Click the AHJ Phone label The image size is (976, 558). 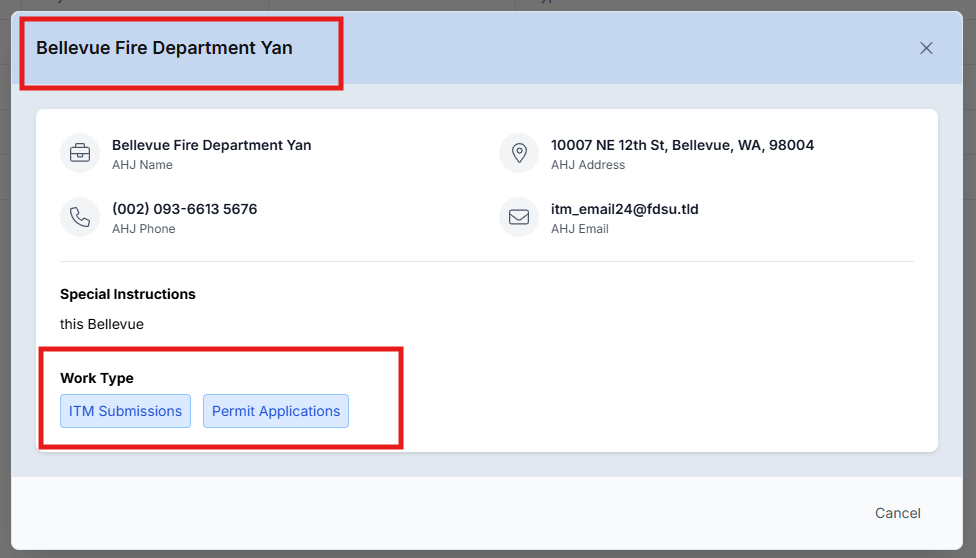tap(143, 229)
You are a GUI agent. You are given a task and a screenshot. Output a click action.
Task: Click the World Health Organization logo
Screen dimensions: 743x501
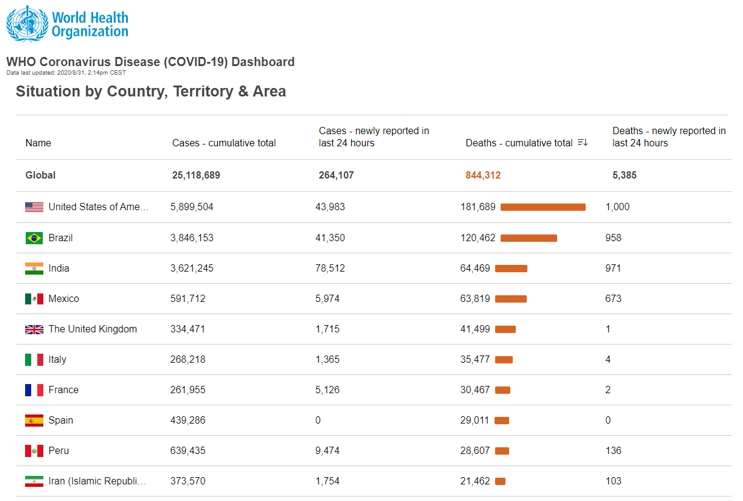click(68, 23)
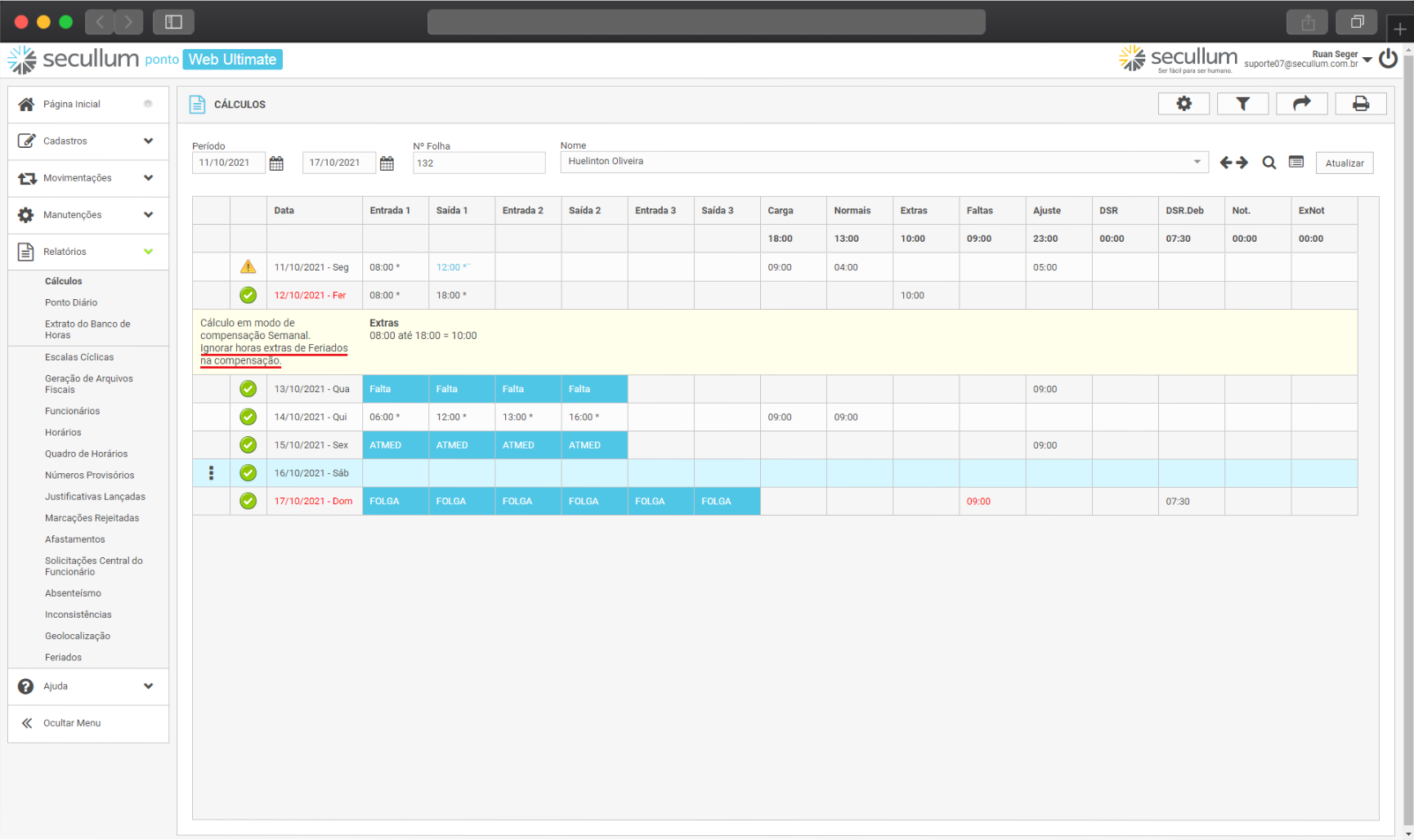1414x840 pixels.
Task: Click the Nº Folha input field
Action: point(479,163)
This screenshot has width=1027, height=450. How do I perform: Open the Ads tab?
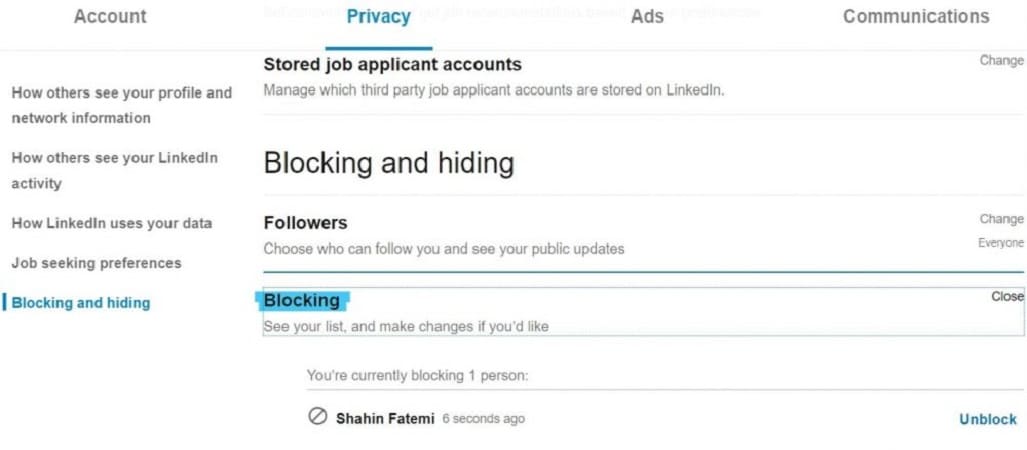coord(647,16)
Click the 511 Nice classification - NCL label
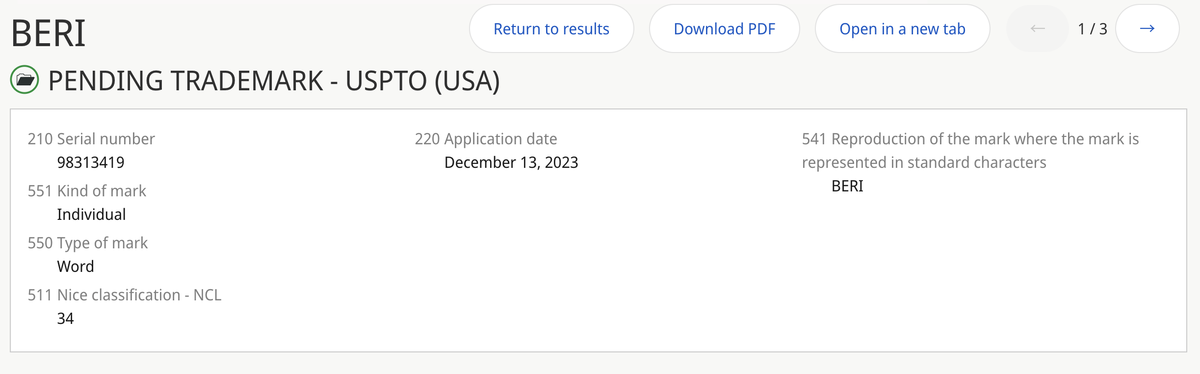 [x=124, y=294]
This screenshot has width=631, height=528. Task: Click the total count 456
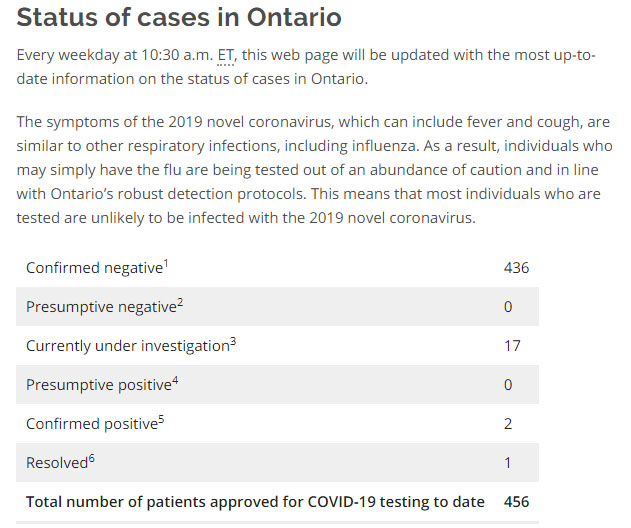(x=516, y=501)
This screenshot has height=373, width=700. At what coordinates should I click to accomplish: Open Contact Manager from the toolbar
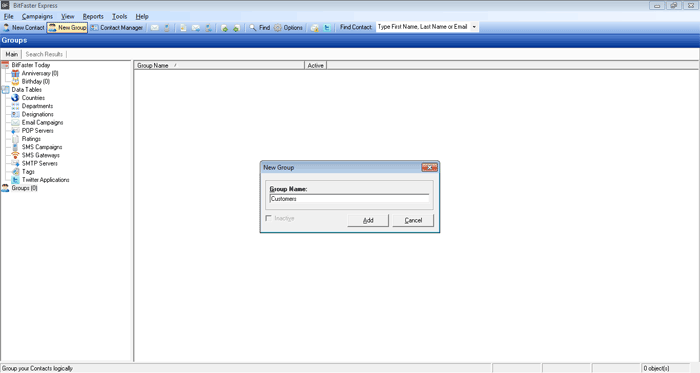pos(117,28)
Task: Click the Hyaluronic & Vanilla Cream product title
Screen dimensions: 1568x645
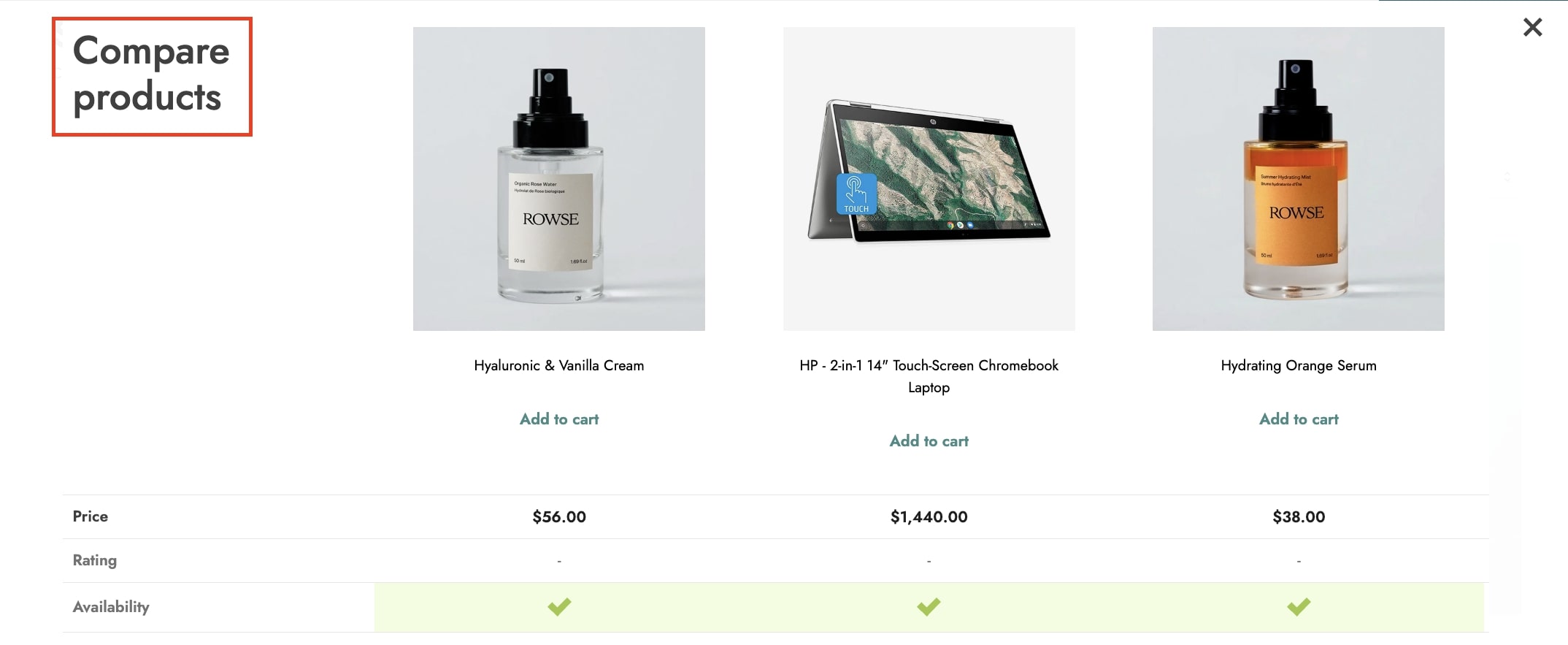Action: tap(559, 365)
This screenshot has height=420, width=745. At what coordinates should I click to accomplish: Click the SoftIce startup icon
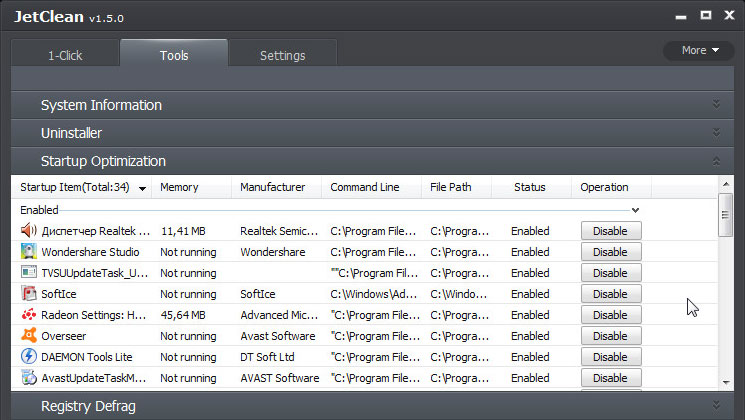pos(29,294)
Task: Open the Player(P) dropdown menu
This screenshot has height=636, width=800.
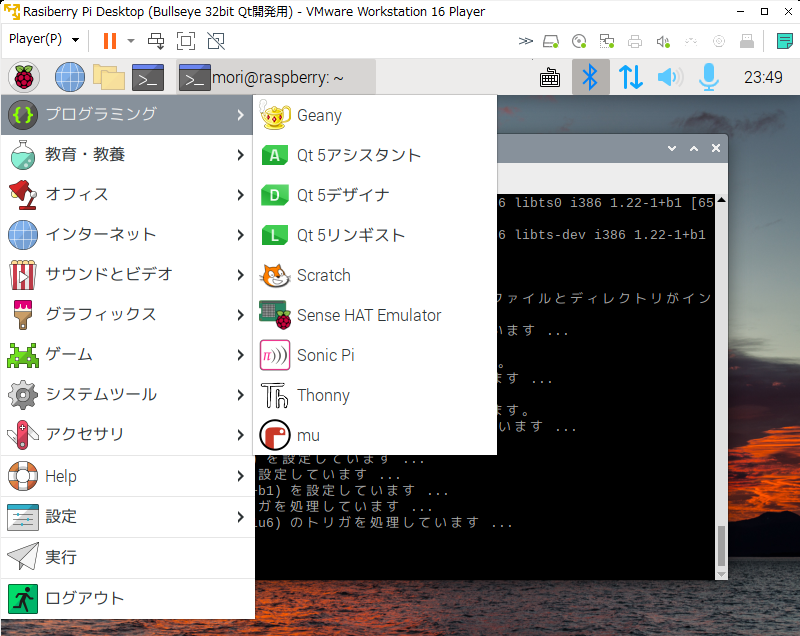Action: coord(44,39)
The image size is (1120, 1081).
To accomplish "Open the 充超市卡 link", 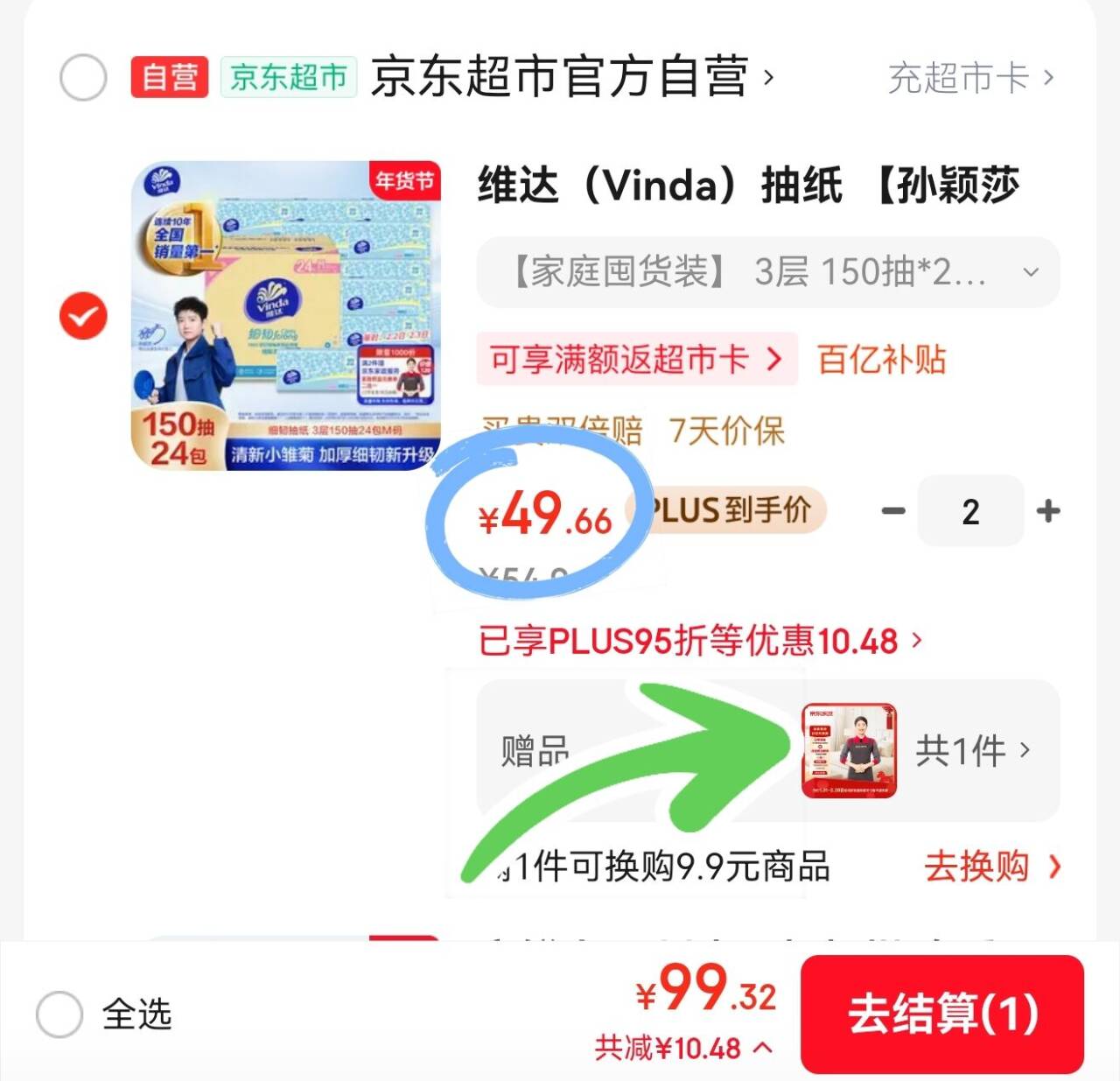I will click(971, 78).
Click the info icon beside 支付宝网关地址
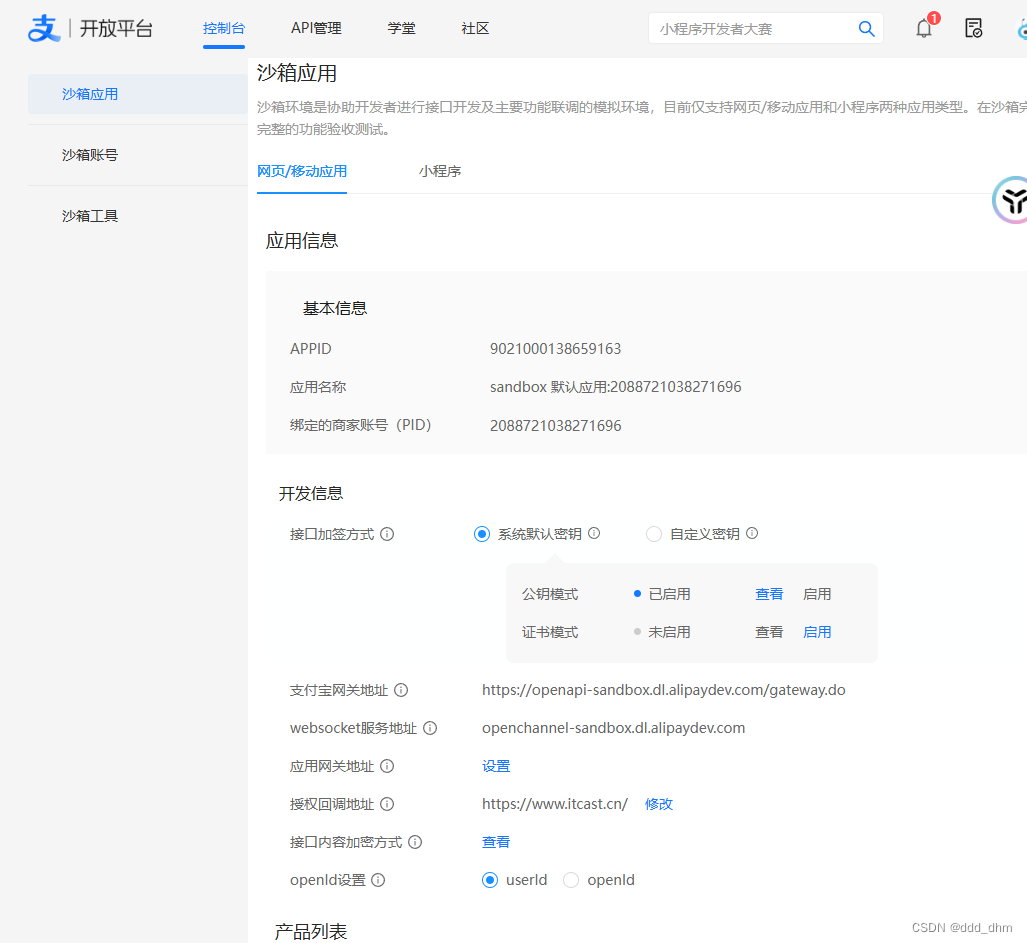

——

→ YOUR GOAL
The expected output is the lines above from the one containing "Task: Click the Hyaluronic" to the one containing "Task: Open the Player(P) dropdown menu", both ends included, reproduced exactly with every picture left out.

→ FINISHED EXERCISE
Task: Click the Hyaluronic & Vanilla Cream product title
Screen dimensions: 1568x645
Action: tap(559, 365)
This screenshot has height=420, width=745. At what coordinates should I click to accomplish: Click the SoftIce startup icon
pos(29,294)
Task: Open the Player(P) dropdown menu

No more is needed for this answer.